È stato detto che finalmente il Vaticano riconosceva la Palestina, ma non è propriamente esatto. In realtà il 15 febbraio 2000 Olp e Santa Sede avevano già firmato un accordo-base, che riprendeva il primo contatto del 26 ottobre 1994, col quale erano stati stabiliti rapporti ufficiali tra le due parti.

 

L’accordo firmato tratta numerose questioni bilaterali, concernenti in particolare il modo di esistere della Chiesa cattolica in Palestina. Ovviamente, come ha precisato mons. Camilleri all’Osservatore Romano, «trattandosi della presenza della Chiesa nella terra dove è nato il cristianesimo, l’accordo ha una valenza e un significato del tutto particolare».

 

È significativo che nel documento siano contenuti forti auspici «per una soluzione della questione palestinese e del conflitto fra israeliani e palestinesi nell’ambito del Two-State Solution e delle risoluzioni della comunità internazionale, rinviando a un’intesa tra le parti», come precisa ancora il capo-delegazione vaticano.

 

In sostanza il Vaticano – di fronte alla timidezza di tanti Stati europei – conferma e rilancia la necessità di arrivare a una soluzione che riconosca il diritto all’indipendenza per il popolo palestinese, contemporaneamente affermando il necessario riconoscimento palestinese di un diritto simile per lo Stato d’Israele.

 

In realtà allo stato attuale della situazione è inverosimile pensare che i frammenti di territorio palestinese oggi sotto la giurisdizione dell’Alta autorità palestinese possano costituire uno Stato autonomo.
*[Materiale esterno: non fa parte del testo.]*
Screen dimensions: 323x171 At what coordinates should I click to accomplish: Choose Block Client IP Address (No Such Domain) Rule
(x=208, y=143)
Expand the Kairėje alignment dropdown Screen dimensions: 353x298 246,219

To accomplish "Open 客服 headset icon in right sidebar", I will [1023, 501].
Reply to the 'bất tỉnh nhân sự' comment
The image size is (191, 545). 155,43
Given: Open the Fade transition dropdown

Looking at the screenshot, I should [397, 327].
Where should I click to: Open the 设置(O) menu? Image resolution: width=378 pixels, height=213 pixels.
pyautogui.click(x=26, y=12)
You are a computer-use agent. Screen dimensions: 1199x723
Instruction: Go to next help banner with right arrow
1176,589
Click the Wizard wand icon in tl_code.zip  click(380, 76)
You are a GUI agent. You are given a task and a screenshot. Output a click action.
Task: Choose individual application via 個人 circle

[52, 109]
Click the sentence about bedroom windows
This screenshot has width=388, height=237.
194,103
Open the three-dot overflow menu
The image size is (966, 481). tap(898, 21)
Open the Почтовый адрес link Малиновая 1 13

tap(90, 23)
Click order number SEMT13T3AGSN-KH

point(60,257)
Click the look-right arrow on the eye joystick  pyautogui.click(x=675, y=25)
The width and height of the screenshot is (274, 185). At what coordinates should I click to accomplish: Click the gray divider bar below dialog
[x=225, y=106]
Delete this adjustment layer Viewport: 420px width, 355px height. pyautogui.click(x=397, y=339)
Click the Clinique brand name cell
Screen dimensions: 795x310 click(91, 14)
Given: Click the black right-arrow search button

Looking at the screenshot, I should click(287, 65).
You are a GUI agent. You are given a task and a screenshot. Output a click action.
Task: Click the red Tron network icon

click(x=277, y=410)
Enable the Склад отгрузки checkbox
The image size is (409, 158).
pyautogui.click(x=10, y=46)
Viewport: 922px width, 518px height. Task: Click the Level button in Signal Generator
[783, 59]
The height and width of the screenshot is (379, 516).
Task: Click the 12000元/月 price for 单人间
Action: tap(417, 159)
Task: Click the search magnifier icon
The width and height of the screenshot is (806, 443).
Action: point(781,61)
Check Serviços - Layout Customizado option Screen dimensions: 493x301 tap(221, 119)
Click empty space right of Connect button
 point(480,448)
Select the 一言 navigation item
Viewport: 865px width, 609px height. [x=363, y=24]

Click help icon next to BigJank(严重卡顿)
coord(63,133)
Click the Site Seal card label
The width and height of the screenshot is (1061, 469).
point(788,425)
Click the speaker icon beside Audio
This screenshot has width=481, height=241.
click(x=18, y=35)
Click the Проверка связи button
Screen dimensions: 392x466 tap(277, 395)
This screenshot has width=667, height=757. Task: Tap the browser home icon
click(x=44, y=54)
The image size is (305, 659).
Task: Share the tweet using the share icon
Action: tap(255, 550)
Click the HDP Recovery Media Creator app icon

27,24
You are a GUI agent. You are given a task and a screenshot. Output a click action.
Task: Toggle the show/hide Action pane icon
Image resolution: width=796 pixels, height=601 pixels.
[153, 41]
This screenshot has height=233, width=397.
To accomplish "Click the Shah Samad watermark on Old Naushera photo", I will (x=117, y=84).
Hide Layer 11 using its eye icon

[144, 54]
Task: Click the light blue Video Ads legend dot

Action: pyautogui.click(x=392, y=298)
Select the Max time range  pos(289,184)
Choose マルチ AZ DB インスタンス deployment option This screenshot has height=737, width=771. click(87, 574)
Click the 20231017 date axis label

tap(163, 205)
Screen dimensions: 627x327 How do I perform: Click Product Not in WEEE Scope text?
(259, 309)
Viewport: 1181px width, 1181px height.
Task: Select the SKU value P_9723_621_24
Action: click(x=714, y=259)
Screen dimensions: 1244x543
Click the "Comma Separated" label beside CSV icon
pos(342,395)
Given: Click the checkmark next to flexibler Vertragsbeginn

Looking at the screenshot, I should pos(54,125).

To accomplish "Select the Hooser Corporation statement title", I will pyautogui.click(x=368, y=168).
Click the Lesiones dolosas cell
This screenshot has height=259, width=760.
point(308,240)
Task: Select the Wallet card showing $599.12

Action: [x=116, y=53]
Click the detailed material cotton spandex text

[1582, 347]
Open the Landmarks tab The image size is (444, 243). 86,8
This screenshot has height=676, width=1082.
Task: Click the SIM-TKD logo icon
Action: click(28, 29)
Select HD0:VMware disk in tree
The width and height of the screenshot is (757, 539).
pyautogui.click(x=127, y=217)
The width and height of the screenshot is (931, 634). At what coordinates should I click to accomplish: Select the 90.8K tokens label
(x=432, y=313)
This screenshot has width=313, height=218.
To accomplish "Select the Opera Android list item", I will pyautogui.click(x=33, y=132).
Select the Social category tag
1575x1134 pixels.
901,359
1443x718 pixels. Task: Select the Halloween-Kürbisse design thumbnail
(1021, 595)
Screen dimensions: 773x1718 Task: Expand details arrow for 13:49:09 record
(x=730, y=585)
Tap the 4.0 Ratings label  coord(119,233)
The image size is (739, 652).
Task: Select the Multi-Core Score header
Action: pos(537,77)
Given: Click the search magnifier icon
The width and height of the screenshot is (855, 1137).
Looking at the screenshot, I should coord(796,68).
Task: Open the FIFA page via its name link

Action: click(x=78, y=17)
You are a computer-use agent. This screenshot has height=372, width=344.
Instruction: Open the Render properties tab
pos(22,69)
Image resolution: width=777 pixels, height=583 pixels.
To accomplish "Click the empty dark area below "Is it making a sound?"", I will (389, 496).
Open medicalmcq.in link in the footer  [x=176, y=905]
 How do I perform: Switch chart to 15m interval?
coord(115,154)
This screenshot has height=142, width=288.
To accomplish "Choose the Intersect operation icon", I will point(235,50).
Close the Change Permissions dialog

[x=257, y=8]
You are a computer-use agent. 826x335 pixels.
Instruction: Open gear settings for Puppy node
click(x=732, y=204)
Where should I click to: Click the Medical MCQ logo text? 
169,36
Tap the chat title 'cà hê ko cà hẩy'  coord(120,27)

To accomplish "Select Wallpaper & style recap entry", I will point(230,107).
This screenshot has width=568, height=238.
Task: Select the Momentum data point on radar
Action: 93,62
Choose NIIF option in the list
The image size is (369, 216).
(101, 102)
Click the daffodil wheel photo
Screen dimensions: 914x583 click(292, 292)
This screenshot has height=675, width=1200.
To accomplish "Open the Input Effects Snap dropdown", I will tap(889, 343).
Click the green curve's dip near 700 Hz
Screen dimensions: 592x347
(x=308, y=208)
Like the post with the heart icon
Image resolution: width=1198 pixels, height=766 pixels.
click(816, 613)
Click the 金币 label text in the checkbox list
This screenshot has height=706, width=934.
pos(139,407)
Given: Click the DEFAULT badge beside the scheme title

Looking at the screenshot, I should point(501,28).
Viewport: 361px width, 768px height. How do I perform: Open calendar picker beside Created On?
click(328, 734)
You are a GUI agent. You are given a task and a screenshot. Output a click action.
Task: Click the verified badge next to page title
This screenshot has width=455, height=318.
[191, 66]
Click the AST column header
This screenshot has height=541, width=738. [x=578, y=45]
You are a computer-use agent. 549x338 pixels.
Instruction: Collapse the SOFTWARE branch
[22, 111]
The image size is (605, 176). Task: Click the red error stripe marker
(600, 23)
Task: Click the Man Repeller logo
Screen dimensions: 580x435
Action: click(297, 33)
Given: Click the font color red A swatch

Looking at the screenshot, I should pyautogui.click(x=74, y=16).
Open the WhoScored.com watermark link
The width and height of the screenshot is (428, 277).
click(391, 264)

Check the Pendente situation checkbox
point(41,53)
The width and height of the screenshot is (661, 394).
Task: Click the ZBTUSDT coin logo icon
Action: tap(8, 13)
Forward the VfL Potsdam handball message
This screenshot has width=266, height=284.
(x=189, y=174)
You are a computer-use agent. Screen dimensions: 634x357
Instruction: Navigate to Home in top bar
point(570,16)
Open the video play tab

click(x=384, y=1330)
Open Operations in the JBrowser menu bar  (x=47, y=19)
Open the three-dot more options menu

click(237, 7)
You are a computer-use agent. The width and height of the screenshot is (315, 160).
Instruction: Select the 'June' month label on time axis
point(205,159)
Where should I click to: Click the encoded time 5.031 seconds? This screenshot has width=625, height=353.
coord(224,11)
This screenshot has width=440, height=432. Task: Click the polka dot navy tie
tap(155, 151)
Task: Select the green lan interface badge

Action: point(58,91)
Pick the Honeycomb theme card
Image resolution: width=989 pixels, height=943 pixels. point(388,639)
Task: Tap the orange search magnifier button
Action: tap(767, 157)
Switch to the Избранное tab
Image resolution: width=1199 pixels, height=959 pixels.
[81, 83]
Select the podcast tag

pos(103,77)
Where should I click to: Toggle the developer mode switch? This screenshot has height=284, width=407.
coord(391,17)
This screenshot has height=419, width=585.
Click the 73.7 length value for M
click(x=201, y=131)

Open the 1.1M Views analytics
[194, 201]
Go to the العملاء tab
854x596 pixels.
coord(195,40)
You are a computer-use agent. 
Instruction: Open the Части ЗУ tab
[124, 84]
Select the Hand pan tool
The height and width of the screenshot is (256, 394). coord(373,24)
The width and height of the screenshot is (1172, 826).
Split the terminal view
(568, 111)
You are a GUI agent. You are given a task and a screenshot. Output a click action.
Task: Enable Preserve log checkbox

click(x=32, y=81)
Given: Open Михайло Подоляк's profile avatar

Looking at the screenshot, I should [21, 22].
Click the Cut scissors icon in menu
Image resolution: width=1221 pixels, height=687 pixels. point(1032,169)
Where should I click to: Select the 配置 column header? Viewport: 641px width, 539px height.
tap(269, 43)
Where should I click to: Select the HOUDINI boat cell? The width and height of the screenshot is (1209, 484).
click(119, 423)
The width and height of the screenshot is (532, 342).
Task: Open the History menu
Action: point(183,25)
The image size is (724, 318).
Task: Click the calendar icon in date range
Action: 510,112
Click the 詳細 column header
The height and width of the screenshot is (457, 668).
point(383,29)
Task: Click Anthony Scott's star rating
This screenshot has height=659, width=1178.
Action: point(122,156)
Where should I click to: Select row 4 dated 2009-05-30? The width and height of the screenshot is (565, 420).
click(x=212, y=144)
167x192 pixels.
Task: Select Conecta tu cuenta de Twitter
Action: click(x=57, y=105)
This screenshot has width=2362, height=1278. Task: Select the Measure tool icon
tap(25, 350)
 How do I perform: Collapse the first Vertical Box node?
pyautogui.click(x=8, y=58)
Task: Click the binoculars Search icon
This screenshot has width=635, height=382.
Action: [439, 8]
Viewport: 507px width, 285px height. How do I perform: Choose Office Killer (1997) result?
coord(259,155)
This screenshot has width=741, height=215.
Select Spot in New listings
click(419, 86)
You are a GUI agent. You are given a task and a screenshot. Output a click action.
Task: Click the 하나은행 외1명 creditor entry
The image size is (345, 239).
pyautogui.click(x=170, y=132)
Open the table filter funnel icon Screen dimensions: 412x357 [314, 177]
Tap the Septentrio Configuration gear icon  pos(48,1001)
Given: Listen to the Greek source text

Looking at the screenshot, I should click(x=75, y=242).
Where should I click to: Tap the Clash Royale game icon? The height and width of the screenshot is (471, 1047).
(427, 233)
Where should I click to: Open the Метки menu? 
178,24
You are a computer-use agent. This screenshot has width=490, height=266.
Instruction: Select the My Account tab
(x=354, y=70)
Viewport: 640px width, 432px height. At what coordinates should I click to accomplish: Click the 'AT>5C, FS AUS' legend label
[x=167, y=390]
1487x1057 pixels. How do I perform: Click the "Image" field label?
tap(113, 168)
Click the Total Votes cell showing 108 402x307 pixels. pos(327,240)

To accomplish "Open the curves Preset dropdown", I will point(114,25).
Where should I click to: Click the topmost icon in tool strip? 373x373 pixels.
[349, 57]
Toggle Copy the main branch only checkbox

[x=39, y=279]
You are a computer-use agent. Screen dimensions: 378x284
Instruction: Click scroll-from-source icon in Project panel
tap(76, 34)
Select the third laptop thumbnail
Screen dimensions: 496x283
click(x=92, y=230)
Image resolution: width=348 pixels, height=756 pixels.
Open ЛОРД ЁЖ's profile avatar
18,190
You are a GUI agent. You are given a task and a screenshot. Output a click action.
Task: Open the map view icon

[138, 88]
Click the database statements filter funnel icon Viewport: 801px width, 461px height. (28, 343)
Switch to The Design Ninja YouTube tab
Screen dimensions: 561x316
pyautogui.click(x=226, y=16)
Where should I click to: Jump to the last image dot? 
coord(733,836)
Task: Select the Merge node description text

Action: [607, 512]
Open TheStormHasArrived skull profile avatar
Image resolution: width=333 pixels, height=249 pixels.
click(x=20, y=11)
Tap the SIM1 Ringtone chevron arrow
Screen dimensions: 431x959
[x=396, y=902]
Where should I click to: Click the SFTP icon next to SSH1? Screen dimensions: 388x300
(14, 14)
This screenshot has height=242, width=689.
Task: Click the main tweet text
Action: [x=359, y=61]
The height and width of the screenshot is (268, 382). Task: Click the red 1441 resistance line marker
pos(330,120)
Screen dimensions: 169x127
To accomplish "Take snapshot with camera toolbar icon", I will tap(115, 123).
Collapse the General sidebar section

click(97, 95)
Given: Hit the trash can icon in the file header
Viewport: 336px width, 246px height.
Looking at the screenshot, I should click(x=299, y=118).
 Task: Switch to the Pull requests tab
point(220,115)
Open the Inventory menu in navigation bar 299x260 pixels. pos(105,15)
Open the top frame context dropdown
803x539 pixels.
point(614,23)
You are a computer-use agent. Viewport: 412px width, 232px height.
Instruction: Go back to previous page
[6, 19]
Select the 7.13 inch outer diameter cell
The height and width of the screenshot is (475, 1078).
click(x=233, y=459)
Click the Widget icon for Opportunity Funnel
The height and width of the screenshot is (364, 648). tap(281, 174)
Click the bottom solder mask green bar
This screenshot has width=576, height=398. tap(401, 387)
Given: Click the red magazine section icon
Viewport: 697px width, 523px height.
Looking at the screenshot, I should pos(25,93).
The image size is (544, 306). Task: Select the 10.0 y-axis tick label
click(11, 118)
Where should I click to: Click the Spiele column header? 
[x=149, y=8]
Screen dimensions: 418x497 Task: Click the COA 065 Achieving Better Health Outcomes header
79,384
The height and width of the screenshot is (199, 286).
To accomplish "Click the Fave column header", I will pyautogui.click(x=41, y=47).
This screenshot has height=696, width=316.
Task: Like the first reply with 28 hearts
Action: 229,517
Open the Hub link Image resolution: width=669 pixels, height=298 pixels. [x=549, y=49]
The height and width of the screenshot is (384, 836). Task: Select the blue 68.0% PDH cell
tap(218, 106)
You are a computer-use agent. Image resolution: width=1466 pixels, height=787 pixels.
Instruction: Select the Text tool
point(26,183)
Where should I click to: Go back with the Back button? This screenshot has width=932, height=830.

Ciò richiederebbe un complesso processo di pace, volto a risolvere gli innumerevoli problemi legati alla convivenza tra i due popoli e alla “vivibilità” di uno nuovo Stato palestinese (confini, risorse idriche, viabilità, risorse energetiche, accesso all’esterno, forze armate…).

 

Le prime reazioni israeliane sono improntate alla “delusione”. Ma si attendono precisazioni da Tel Aviv.